#### OBJECTIVE
Put the records from the line with "This screenshot has height=912, width=1914." to the line with "click(x=71, y=652)" into a JSON list of strings, one string per line and no blank lines. Leave out every other line.

#### SUPPLIED MATERIAL

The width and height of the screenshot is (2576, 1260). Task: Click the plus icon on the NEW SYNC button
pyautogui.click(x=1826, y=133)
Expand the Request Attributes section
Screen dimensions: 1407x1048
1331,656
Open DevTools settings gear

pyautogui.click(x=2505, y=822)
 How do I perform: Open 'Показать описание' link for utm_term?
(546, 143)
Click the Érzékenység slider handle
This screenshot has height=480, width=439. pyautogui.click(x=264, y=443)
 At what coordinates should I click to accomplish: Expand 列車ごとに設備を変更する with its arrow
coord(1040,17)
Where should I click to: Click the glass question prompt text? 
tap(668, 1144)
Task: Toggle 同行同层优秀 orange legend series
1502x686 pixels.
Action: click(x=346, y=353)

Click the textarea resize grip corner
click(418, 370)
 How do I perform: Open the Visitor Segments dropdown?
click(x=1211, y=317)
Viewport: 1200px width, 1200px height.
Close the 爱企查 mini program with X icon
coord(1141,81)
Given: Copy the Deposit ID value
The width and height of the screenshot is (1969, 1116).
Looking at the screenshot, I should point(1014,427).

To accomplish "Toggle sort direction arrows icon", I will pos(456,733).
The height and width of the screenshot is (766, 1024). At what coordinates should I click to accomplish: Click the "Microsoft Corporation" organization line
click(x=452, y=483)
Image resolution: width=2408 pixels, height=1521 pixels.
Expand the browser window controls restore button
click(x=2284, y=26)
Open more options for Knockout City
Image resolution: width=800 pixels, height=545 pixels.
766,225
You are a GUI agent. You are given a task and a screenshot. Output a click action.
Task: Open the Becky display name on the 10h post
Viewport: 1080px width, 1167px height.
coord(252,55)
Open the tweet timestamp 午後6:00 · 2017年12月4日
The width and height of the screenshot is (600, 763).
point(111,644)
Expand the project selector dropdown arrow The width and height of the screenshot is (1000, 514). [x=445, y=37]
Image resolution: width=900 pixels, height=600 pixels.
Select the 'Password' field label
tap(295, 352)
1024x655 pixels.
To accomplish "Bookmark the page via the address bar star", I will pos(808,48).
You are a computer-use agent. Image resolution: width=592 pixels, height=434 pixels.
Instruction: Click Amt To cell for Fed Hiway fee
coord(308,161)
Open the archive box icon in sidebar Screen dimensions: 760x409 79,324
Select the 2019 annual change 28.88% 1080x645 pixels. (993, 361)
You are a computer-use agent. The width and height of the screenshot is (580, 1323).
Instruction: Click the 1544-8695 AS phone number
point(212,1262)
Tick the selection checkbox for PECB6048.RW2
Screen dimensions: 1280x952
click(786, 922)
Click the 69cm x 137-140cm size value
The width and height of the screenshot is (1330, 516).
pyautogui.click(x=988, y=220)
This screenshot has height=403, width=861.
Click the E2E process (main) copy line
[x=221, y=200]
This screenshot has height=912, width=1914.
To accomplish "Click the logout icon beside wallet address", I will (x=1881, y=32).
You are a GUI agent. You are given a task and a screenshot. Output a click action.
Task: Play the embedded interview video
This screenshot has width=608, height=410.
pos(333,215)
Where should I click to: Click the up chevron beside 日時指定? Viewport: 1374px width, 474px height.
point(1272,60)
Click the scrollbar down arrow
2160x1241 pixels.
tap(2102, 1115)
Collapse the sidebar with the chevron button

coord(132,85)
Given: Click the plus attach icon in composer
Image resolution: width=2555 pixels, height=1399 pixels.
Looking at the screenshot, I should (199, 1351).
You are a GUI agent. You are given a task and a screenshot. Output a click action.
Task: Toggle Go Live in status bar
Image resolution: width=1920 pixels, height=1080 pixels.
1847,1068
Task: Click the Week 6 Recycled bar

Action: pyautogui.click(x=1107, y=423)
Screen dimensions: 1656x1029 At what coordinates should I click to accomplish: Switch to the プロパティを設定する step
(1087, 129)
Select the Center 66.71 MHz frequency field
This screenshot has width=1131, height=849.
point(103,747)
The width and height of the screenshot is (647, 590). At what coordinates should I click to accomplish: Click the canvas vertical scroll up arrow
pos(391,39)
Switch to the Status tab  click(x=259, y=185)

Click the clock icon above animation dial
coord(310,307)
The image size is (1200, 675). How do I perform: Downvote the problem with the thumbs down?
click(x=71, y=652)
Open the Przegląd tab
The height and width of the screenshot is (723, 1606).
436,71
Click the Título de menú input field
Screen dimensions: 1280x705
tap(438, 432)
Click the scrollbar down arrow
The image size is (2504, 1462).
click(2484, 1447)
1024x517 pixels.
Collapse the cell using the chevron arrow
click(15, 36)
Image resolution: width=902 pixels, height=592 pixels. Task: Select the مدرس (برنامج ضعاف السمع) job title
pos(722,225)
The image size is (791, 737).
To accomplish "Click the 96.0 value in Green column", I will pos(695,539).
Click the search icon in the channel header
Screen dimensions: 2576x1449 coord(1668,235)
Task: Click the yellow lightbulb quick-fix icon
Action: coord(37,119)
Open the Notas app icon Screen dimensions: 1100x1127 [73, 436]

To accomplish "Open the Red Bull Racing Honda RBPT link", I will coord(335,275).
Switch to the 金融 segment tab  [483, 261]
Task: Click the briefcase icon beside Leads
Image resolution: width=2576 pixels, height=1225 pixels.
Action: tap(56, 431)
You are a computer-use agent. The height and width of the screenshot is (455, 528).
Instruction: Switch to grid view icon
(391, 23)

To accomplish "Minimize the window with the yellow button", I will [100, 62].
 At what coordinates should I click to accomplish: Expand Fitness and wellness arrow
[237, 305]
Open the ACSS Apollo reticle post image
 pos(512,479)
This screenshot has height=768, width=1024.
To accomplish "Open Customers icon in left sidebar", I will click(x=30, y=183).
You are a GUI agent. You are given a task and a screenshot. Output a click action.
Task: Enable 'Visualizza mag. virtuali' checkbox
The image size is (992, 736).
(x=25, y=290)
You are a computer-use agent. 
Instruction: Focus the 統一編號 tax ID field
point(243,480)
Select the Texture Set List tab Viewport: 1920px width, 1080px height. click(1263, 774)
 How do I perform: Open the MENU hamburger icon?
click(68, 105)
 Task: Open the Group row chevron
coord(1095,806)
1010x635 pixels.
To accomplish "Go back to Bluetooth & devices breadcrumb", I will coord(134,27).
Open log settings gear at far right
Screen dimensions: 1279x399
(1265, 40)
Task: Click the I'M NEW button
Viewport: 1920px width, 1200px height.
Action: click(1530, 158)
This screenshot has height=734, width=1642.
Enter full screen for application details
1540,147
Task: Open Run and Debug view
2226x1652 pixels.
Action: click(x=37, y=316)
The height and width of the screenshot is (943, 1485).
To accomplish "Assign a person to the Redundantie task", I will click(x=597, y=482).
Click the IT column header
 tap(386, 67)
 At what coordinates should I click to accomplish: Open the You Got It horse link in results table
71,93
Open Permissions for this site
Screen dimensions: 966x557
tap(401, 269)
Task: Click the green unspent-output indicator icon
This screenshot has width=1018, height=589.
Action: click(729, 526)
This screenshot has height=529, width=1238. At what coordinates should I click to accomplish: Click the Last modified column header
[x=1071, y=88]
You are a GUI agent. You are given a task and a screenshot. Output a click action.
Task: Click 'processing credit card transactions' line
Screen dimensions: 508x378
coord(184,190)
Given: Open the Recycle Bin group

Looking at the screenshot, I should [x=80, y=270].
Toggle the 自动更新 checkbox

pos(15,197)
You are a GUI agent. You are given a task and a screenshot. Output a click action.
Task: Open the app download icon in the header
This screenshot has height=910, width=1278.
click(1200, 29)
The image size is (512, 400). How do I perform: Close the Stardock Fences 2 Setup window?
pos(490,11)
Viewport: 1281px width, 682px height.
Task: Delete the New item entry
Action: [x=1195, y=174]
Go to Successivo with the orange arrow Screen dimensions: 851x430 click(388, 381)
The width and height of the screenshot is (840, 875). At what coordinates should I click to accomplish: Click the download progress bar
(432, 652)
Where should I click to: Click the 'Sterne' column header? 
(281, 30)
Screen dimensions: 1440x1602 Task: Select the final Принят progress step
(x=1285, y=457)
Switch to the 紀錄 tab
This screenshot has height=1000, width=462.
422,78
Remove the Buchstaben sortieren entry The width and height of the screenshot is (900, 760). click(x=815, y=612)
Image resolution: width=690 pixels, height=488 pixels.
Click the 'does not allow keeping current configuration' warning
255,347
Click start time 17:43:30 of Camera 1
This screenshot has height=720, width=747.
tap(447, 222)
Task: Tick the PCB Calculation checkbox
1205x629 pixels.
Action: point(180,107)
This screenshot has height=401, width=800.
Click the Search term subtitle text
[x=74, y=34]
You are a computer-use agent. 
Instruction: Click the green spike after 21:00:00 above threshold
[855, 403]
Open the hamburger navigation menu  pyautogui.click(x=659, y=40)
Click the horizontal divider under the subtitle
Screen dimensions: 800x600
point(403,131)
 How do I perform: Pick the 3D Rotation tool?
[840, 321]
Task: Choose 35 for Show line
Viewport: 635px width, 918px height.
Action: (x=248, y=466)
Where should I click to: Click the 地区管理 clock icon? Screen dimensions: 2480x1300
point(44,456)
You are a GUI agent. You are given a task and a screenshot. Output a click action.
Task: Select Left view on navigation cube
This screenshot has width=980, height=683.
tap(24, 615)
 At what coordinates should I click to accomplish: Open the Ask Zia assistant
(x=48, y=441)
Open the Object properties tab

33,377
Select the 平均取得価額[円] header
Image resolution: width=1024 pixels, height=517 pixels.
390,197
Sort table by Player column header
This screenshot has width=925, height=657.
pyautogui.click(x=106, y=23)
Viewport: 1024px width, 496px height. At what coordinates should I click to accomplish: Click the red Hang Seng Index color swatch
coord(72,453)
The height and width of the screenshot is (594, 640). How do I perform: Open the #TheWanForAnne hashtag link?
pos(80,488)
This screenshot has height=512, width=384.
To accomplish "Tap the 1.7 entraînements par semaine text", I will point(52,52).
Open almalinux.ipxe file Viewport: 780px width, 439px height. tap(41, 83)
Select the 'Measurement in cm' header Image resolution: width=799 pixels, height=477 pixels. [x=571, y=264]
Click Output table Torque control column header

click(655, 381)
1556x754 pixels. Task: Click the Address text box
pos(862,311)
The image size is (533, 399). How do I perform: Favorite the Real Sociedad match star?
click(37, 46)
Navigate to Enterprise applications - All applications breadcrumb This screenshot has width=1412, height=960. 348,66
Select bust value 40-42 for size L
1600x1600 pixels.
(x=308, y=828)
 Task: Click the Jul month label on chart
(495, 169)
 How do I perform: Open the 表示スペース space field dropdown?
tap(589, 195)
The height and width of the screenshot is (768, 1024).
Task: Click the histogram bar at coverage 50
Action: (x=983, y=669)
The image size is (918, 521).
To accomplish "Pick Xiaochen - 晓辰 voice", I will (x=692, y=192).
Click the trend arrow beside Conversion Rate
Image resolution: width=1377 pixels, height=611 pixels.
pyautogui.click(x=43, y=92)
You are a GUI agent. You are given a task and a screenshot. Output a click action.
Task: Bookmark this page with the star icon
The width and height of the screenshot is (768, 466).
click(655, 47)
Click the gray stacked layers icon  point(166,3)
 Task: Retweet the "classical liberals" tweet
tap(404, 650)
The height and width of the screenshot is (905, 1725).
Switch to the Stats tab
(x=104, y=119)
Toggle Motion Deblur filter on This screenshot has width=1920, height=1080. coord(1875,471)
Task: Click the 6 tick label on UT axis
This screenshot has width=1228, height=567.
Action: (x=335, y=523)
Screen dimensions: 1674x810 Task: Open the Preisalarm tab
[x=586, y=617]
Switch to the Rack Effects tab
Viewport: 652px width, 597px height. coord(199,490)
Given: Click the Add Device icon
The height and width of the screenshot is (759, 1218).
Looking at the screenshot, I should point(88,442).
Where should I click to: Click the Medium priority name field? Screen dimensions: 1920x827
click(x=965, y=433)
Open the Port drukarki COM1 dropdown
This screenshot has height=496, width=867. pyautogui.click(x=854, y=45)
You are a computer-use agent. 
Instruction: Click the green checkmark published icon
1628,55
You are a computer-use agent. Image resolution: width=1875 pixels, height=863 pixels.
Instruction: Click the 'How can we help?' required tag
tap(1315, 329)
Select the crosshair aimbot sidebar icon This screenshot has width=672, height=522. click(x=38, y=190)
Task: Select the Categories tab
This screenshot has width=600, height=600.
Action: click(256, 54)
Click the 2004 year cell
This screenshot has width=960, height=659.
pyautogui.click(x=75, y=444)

#### SOLUTION FOR THIS TASK
[
  "This screenshot has height=912, width=1914.",
  "To accomplish \"Click the logout icon beside wallet address\", I will (x=1881, y=32).",
  "You are a GUI agent. You are given a task and a screenshot. Output a click action.",
  "Task: Play the embedded interview video",
  "This screenshot has width=608, height=410.",
  "pos(333,215)",
  "Where should I click to: Click the up chevron beside 日時指定? Viewport: 1374px width, 474px height.",
  "point(1272,60)",
  "Click the scrollbar down arrow",
  "2160x1241 pixels.",
  "tap(2102, 1115)",
  "Collapse the sidebar with the chevron button",
  "coord(132,85)",
  "Given: Click the plus attach icon in composer",
  "Image resolution: width=2555 pixels, height=1399 pixels.",
  "Looking at the screenshot, I should (199, 1351).",
  "You are a GUI agent. You are given a task and a screenshot. Output a click action.",
  "Task: Toggle Go Live in status bar",
  "Image resolution: width=1920 pixels, height=1080 pixels.",
  "1847,1068",
  "Task: Click the Week 6 Recycled bar",
  "Action: pyautogui.click(x=1107, y=423)",
  "Screen dimensions: 1656x1029 At what coordinates should I click to accomplish: Switch to the プロパティを設定する step",
  "(1087, 129)",
  "Select the Center 66.71 MHz frequency field",
  "This screenshot has width=1131, height=849.",
  "point(103,747)",
  "The width and height of the screenshot is (647, 590). At what coordinates should I click to accomplish: Click the canvas vertical scroll up arrow",
  "pos(391,39)",
  "Switch to the Status tab  click(x=259, y=185)",
  "Click the clock icon above animation dial",
  "coord(310,307)",
  "The image size is (1200, 675). How do I perform: Downvote the problem with the thumbs down?",
  "click(x=71, y=652)"
]